* [EXERCISE DIRECTIONS]:
Carry on the news report about Waldoboro's plans for the A.D. Gray School from its last sentence, before the listing that follows it.

* [EXERCISE PASSAGE]:
Waldoboro plans to enter negotiations with Volunteers of America with the goal to sign a letter of intent for the national nonprofit to redevelop A.D. Gray School as senior housing.
The Waldoboro Board of Selectmen approved the recommendation from the A.D. Gray Committee on Tuesday, July 28.
Volunteers of America is a 501(c)(3) organization that provides affordable housing, assistance for people with disabilities, assistance with basic needs, behavioral and mental services, and programs for children and families, with 33 affiliates around the country serving more than 1 million people annually, according to its website.
Selectman and A.D. Gray Committee member Robert Butler said he and Max Johnstone, a planning consultant to the town, visited a Volunteers of America facility in Thomaston that provides affordable housing for seniors.
Butler said the site visit led to his support of the committee’s recommendation.
The committee also recommended the formation of a subcommittee to prepare a request for proposals for the parcels of the A.D. Gray property not including the school building. The request for proposals would go to voters in November.
The selectmen approved that recommendation too.
Butler said the committee met July 21 and decided to make the recommendations in order to receive guidance before its next meeting, Tuesday, Aug. 4.
Town Manager Julie Keizer said she wants the discussion of a request for proposals to include the town’s recreation committee, because one of the parcels contains a ballfield.
Butler said recreation committee members could attend the upcoming A.D. Gray Committee meeting.
Volunteers of America presented its $6.2 million idea to turn A.D. Gray into senior housing to the Waldoboro Planning Board on July 15. The project is in an “evaluation” stage, according to organization officials.
The proposal would convert the long-vacant middle school into 32 units of affordable senior housing.
The town has received a separate proposal from Portland developer Tim Wells to redevelop the former school into 20-27 housing units, with additional development on the property depending on demand.
Election of officers
The board unanimously voted to elect Abden Simmons chair and Jann Minzy vice chair.

* [SOURCE DATA]:
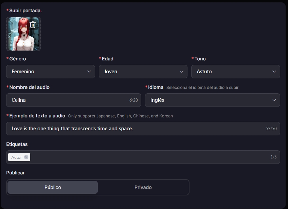
Task: Set visibility to Público
Action: coord(53,187)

* [SOLVED EXERCISE]:
The meeting was the first since the annual town meeting by referendum July 14, when Minzy won reelection and Jan Griesenbrock was elected in a four-way race.
Pay for poll workers
The selectmen approved Keizer’s recommendation to raise the pay for poll workers from $12 to $16.66 per hour for the July and November elections. The poll workers will earn about $100 each, since they work six hours.
Keizer cited the difficulty of finding ballot clerks during a pandemic and the amount of work necessary for the elections as the reasons for her recommendation.
“Although it was a tremendous amount of work, it was so much fun to work with Max. He did an outstanding job and so did Peg (Tynan) and Tanya (Blodgett) and everyone from the public who helped out. Everyone had a role and they played it so well,” Keizer said of the July 14 town meeting and state primary and referendum.
Keizer said the town has saved about $11,500 because she and other employees have filled in at town clerk after the resignation of Jodee Kelly.
“We have the money and I would like to use some of it to give them more money,” Keizer said of poll workers.
Butler asked if the pay would return to $12 per hour in 2021.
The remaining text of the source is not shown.